(Entradas de texto e de localização de itens)

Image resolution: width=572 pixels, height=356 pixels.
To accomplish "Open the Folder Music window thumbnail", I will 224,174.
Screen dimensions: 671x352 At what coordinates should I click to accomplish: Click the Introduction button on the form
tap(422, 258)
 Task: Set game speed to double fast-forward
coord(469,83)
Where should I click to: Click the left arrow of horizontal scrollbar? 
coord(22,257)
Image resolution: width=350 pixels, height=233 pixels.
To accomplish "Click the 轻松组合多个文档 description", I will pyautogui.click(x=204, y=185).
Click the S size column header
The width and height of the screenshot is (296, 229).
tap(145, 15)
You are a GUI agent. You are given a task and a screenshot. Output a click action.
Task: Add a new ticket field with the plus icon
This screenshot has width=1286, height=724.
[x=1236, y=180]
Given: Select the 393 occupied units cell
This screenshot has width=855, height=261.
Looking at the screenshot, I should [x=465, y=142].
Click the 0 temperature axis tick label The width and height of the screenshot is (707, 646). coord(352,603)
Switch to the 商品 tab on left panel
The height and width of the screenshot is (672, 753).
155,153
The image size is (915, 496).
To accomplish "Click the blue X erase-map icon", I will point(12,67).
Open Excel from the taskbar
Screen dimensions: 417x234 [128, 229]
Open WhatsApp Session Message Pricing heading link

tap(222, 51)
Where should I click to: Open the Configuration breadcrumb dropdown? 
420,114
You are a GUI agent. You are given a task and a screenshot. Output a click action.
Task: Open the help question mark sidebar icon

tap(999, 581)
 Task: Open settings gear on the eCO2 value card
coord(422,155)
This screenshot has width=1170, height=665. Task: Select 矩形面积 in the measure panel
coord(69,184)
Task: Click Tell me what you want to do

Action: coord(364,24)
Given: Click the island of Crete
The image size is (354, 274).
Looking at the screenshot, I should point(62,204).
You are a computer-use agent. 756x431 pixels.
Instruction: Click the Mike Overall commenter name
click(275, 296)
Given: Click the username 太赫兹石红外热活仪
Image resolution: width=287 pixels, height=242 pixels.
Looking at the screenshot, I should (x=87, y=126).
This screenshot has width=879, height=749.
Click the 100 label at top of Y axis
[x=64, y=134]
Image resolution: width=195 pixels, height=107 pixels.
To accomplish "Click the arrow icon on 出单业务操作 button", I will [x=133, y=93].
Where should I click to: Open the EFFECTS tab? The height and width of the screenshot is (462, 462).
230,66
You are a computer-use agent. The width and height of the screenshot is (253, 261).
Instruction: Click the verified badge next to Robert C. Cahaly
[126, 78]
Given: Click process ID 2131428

Instruções da tarefa:
Por favor, transcreva sem nenhuma alteração todas as linhas dos registros acima.

Resposta do exercício:
Image resolution: width=572 pixels, height=356 pixels.
To accomplish "Open the Folder Music window thumbnail", I will 224,174.
Screen dimensions: 671x352 At what coordinates should I click to accomplish: Click the Introduction button on the form
tap(422, 258)
 Task: Set game speed to double fast-forward
coord(469,83)
Where should I click to: Click the left arrow of horizontal scrollbar? 
coord(22,257)
Image resolution: width=350 pixels, height=233 pixels.
To accomplish "Click the 轻松组合多个文档 description", I will pyautogui.click(x=204, y=185).
Click the S size column header
The width and height of the screenshot is (296, 229).
tap(145, 15)
You are a GUI agent. You are given a task and a screenshot. Output a click action.
Task: Add a new ticket field with the plus icon
This screenshot has width=1286, height=724.
[x=1236, y=180]
Given: Select the 393 occupied units cell
This screenshot has width=855, height=261.
Looking at the screenshot, I should [x=465, y=142].
Click the 0 temperature axis tick label The width and height of the screenshot is (707, 646). coord(352,603)
Switch to the 商品 tab on left panel
The height and width of the screenshot is (672, 753).
155,153
The image size is (915, 496).
To accomplish "Click the blue X erase-map icon", I will point(12,67).
Open Excel from the taskbar
Screen dimensions: 417x234 [128, 229]
Open WhatsApp Session Message Pricing heading link

tap(222, 51)
Where should I click to: Open the Configuration breadcrumb dropdown? 
420,114
You are a GUI agent. You are given a task and a screenshot. Output a click action.
Task: Open the help question mark sidebar icon

tap(999, 581)
 Task: Open settings gear on the eCO2 value card
coord(422,155)
This screenshot has width=1170, height=665. Task: Select 矩形面积 in the measure panel
coord(69,184)
Task: Click Tell me what you want to do

Action: coord(364,24)
Given: Click the island of Crete
The image size is (354, 274).
Looking at the screenshot, I should point(62,204).
You are a computer-use agent. 756x431 pixels.
Instruction: Click the Mike Overall commenter name
click(275, 296)
Given: Click the username 太赫兹石红外热活仪
Image resolution: width=287 pixels, height=242 pixels.
Looking at the screenshot, I should (x=87, y=126).
This screenshot has width=879, height=749.
Click the 100 label at top of Y axis
[x=64, y=134]
Image resolution: width=195 pixels, height=107 pixels.
To accomplish "Click the arrow icon on 出单业务操作 button", I will [x=133, y=93].
Where should I click to: Open the EFFECTS tab? The height and width of the screenshot is (462, 462).
230,66
You are a computer-use agent. The width and height of the screenshot is (253, 261).
Instruction: Click the verified badge next to Robert C. Cahaly
[126, 78]
Given: Click process ID 2131428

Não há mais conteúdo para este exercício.